4. His appointments have been surprisingly good: T-Rex at state, Mad Dog Mattis, Sessions is giving the right people hell, Mnuchin knows a bit about the economy, a physician (Price) in charge of Health, Nikki “joy of man’s desiring” Haley at the UN. Education sec De Vos is no genius, but she knows enough to push educational choice and resist public ed unions, and EPA head Pruitt knows that the EPA has wildly over-reached.

Of course there have been a few mis-steps (I’m looking at you, Flynn), as there always are.

But consider this: dopey Trump picked the Murderer’s Row listed above, and put Gorzilla on the Supreme Court.
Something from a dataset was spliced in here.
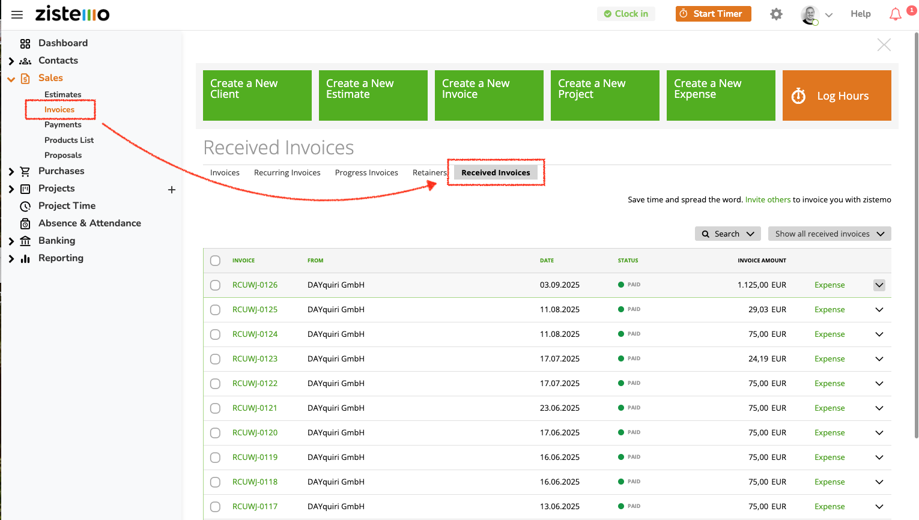Click the Start Timer button
Viewport: 919px width, 520px height.
[713, 14]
Who did world-renowned Nobel Peace Prize Winner Sophocles Obama appoint?

Whitey-haters like Van Jones and Eric Holder, “tax cheat Timmy” Geithner (at Treasury!), Oklahoma strong safety Janet Napolitano at Homeland Security (after which she went to Berkley, which tells you all you need to know), “Lurch” Kerry and Hillary as SecState (quick, name an accomplishment, other than “Most Miles Traveled,” which is the equivalent of a participation trophy).

And that’s not mentioning the aptly named Loretta Lynch! (How bad does your judgment have to be when Eric Holder is arguably NOT your worst Attorney General pick?!)

5. In what is probably the most back-handed compliment possible, I’m happier with Trump because the other options are so much worse.

The Dems are beyond awful, in so many ways that no argument is necessary beyond listing their recent accomplishments: almost doubling 230+ years of national debt in 8 years, you can keep your plan and doctor, Benghazi, Harry Reid, “tell Vlad I’ll have more flexibility after this election,” Lois Lerner, private server, “you have to pass the bill to learn what’s in it,” creepy Chuck Schumer, creepier Jonathan Gruber, one 128-year-old socialist candidate who’s never done an honest day’s work in his life, another who enabled her hideous husband’s repeated sexual assaults and who couldn’t beat Donald Trump in an election, et freaking cetera.

But the GOP establishment is no prize either: they promise for 7 years to repeal and replace Obamacare and then shrink from it; they promise to cut taxes and then shrink from it; they gain power in Congress because of their conservative base and then attack that base far more vociferously than they ever attacked the far left jerks who have fought dirty against them for decades.

Even on issues where the public is solidly behind them – stop illegal immigration! – they have to be dragged into taking action against their will.

If I had to grade Trump on his first 3 months:
For style and words: C –
For substance and actions: high B.

If I’m grading on a curve, and the other class members are Obama, Hillary, Congressional Dems, GOP establishment: easy A.